Willacy County Commissioner’s Court voted April 9 to hold a workshop and a special meeting to consider replacing the county phone system after repeated outages left essential lines in the sheriff’s office out of service for extended periods.
The discussion began after commissioners described long‑running problems with the county’s hosted phone system — including one report that only 11 of 22 handsets in the sheriff’s office were operational — and requests from the sheriff for a reliable solution. The court heard a presentation from Evan Huff, who introduced himself as the owner of Vested Networks, and from another participant who said he had been a vice president at BTX (the incumbent vendor). Huff said his company’s hosted phone system offers automatic failover, mobile and laptop apps that keep users reachable off‑site, and department‑level billing and support that can shorten hold times and simplify cost allocations.
"You shouldn't have phones go down," Huff said, arguing that a properly configured hosted system with failover and backup Internet links would keep the sheriff’s office and other county functions reachable “24/7.” A former BTX executive added that much of the county’s problem has been inconsistent training and limited local support under prior arrangements.
Commissioners flagged several implementation concerns during the exchange: existing contracts (some county accounts have different renewal dates), the number of seat licenses and trunks actually being billed, and whether the county could recover charges for lines that were not working. County staff and auditors were asked to verify account counts and billing before any final decision. Commissioners also discussed the possibility of funding installation through co‑op purchasing arrangements and the effect of any multi‑year commitment on the county budget.
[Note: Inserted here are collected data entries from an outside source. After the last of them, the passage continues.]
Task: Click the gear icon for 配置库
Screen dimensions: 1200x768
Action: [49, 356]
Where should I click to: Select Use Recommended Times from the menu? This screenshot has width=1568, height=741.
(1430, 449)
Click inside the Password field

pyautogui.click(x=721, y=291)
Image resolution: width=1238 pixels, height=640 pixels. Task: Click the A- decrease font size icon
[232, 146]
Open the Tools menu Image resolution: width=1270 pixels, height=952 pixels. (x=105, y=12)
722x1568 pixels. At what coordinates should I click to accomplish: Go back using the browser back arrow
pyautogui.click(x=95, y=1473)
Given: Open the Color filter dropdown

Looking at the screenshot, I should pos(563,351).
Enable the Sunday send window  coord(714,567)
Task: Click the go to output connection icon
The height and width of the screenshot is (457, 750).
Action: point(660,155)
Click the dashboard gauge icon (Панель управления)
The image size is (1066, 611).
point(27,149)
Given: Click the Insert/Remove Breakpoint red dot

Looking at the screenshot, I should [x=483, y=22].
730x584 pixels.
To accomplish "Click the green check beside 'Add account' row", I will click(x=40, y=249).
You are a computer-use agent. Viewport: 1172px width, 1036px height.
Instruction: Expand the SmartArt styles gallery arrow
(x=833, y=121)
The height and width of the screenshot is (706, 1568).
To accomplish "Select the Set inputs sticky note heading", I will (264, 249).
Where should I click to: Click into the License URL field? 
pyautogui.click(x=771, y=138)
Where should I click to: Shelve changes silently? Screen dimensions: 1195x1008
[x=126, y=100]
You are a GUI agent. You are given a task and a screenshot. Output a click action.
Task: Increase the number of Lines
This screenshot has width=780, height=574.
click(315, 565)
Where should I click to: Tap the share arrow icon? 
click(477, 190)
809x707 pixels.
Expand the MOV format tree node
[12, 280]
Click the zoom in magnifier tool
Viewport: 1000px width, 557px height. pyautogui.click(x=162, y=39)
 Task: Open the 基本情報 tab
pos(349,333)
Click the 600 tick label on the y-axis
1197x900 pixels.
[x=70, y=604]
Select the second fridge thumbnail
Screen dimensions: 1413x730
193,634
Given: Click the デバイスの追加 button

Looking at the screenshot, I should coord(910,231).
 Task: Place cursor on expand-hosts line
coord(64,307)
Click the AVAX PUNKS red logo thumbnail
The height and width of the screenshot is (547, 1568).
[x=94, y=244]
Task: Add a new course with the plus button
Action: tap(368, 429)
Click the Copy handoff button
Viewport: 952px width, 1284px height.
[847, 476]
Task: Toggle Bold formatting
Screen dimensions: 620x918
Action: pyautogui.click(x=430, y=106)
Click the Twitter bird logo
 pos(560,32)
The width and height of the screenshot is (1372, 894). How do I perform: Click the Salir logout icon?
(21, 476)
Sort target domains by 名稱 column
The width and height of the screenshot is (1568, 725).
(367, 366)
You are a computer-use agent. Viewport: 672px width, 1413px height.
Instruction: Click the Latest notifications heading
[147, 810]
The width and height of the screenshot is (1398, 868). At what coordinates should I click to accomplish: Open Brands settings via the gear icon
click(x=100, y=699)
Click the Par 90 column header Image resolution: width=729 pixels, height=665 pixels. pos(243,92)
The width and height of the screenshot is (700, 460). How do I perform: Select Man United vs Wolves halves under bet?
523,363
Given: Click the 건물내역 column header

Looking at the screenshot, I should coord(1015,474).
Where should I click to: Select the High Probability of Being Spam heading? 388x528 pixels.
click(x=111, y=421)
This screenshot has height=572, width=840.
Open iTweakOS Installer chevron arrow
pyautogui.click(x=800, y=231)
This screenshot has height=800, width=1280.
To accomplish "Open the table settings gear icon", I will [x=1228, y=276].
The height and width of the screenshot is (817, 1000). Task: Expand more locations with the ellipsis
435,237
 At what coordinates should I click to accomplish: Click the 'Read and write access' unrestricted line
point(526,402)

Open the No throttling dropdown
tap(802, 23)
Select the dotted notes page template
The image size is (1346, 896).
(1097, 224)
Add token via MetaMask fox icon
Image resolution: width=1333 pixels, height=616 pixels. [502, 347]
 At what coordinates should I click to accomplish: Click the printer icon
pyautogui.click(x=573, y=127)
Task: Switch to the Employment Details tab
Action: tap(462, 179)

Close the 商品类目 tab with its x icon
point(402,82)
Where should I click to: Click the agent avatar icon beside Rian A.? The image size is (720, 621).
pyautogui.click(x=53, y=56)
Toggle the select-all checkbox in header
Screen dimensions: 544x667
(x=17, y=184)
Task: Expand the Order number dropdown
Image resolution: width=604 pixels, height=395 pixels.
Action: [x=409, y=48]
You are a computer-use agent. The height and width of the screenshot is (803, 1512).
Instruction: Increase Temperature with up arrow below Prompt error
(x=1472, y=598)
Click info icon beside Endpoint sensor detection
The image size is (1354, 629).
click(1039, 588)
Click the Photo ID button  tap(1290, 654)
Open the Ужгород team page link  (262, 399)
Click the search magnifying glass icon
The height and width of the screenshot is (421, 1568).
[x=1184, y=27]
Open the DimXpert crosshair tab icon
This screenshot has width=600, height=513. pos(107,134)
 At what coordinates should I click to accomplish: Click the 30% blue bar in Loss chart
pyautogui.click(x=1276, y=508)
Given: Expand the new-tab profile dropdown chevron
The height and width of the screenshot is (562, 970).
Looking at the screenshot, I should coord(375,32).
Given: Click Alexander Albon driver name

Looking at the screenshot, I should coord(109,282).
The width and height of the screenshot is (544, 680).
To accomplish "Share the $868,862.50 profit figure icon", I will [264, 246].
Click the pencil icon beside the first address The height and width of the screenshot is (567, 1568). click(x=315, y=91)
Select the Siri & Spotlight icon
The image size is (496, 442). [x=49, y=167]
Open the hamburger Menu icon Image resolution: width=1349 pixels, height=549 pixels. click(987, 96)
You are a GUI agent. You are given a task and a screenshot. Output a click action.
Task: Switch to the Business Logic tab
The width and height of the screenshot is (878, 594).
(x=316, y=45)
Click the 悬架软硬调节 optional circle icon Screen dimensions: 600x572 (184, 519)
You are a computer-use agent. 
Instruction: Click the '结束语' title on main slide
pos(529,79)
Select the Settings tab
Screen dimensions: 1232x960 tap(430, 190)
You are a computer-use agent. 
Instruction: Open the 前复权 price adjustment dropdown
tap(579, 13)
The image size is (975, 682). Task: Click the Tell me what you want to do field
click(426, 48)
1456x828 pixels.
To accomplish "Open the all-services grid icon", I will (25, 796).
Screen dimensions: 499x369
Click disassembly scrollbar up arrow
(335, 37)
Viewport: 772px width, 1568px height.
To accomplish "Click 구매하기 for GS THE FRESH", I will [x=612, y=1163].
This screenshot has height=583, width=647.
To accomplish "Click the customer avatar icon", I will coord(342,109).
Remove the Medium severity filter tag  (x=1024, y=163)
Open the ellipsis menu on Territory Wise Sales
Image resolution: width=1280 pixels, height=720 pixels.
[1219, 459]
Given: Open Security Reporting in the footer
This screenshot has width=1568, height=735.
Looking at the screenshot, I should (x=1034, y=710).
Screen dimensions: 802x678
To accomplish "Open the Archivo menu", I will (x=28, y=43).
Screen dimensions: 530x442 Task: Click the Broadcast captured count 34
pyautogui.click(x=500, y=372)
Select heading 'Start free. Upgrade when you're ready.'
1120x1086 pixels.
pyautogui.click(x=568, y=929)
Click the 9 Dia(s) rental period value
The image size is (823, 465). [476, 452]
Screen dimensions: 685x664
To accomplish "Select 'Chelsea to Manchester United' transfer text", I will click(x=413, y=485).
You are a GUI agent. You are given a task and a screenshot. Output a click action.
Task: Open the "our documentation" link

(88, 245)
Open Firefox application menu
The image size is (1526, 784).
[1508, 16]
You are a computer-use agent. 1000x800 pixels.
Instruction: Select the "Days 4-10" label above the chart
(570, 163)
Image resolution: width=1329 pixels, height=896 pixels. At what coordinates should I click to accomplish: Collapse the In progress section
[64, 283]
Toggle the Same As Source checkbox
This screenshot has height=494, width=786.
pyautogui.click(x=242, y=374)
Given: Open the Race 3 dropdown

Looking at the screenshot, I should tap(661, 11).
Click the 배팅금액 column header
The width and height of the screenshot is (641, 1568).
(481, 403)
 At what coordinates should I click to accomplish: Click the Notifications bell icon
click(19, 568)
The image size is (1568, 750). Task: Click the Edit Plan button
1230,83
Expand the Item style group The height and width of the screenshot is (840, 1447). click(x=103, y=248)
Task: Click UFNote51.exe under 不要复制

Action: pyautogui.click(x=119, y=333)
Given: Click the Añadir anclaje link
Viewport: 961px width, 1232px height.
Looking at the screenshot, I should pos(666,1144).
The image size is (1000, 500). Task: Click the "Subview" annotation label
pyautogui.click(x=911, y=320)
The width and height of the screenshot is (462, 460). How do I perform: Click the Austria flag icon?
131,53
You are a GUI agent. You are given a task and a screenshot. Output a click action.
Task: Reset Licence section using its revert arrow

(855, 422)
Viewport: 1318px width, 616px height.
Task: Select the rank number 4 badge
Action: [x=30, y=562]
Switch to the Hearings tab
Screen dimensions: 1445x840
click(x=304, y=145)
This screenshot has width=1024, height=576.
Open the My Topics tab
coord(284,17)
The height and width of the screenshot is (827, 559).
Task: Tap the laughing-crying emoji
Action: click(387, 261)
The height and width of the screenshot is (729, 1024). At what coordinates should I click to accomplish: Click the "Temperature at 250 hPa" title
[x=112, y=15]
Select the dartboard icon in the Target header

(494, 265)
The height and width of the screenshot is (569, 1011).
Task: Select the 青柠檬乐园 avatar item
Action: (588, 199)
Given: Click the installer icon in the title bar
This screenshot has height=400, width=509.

The court approved a motion to hold a workshop with county IT, the sheriff’s office and vendor representatives present, followed by a special meeting to consider specific contract action. The court emphasized not breaking current contracts without legal review and asked staff to produce a clear bill‑by‑bill comparison and an itemized list of nonfunctional phones and dates of outage for potential reimbursement review.
The court’s procedural step does not authorize a contract; it directs staff to prepare comparative cost and service information for the upcoming workshop.